* [Direction]:
From the passage on data quality projects for Reference Master Data, list every activity named in the sentence beginning "This involves".

* [Source passage]:
########################################
The DQ projects for Reference Master Data (RMD) primarily focus on data integration and data quality work to support the system of record. The key elements include understanding the system of record's data trust expectations and evaluating its trustworthiness. This involves conducting data discovery, working through the data catalogue, performing data trust assessments, data quality profiling, and data quality assessments. Additionally, root cause analysis and addressing data quality issues are essential before labelling a data source as useless.

Critical DQ Projects for RMD

Figure 16 Critical DQ Projects for RMD

The Importance of Data Management and the Role of Technology in Data Management

The process involves establishing a single source of truth for data, ensuring data cleanliness, and evaluating the trustworthiness of authoritative sources. It's crucial to synchronise applications with this single source of truth to align reporting with accurate data. While technology plays a significant role, it's essential to understand that tools alone cannot solve all data management challenges. Manual processes, discussions with data stewards, and subject matter experts are necessary to establish data quality expectations before handing it over to a tool. Ultimately, the success of data management relies on effectively combining people, processes, and technology and not solely on the tools themselves.

Data Management and the User Experience in Project Management

There are challenges to consider when working with data in a DQ project within a Reference and Master Data context. Such as gaining the user's trust in the data and addressing data silos. Thus, it is imperative to understand the users' needs and transform them into “data cheerleaders.” Tools can help with user trust and data silos, but there is still a long way to go in this regard.
########################################
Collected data
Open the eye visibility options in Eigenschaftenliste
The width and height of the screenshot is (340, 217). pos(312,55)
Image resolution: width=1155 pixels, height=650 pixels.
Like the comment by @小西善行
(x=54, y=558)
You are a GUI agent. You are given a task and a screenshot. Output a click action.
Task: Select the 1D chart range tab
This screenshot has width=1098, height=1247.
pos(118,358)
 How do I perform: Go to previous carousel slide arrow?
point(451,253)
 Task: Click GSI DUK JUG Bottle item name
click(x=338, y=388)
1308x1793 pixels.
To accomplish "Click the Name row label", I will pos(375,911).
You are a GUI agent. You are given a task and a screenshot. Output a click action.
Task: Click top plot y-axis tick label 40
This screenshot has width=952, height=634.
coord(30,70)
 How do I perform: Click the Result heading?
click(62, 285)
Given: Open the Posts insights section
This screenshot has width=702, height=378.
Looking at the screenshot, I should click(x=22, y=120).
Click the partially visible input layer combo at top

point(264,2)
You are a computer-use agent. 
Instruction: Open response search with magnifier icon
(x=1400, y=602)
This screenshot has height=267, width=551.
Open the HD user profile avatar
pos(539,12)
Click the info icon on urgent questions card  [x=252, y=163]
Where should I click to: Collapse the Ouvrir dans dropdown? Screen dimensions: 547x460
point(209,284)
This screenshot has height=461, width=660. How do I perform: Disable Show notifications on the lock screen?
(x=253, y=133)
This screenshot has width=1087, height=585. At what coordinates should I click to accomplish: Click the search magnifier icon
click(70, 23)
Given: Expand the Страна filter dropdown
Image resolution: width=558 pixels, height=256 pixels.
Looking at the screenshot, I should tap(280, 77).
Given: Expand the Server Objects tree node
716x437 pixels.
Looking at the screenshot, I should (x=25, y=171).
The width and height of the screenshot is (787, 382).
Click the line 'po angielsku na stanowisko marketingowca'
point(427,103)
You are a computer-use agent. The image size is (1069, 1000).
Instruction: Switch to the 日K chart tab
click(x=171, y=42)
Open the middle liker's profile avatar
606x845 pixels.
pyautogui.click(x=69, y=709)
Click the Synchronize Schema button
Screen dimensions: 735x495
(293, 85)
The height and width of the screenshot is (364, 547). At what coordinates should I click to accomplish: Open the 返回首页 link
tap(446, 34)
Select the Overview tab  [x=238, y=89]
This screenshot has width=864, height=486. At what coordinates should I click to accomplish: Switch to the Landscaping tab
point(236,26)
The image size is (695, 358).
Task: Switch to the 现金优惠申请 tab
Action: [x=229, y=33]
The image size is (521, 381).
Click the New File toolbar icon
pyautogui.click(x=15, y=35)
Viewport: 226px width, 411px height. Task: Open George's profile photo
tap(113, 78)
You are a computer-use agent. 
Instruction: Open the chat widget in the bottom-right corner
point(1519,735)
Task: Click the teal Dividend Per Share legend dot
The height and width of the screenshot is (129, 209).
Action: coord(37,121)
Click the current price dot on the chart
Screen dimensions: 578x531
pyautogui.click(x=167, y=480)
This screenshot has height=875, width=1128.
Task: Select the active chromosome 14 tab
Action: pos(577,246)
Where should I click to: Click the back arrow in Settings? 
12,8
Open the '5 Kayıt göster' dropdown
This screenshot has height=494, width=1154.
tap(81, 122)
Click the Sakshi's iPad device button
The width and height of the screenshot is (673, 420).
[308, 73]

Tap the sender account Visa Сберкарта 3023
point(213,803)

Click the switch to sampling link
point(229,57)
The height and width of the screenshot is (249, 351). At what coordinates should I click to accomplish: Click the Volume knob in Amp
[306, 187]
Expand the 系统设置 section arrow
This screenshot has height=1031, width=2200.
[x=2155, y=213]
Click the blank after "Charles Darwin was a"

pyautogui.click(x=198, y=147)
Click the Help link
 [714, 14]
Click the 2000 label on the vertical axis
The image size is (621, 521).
########################################
* [Correct answer]:
- Conducting data discovery
- Working through the data catalogue
- Performing data trust assessments
- Data quality profiling
- Data quality assessments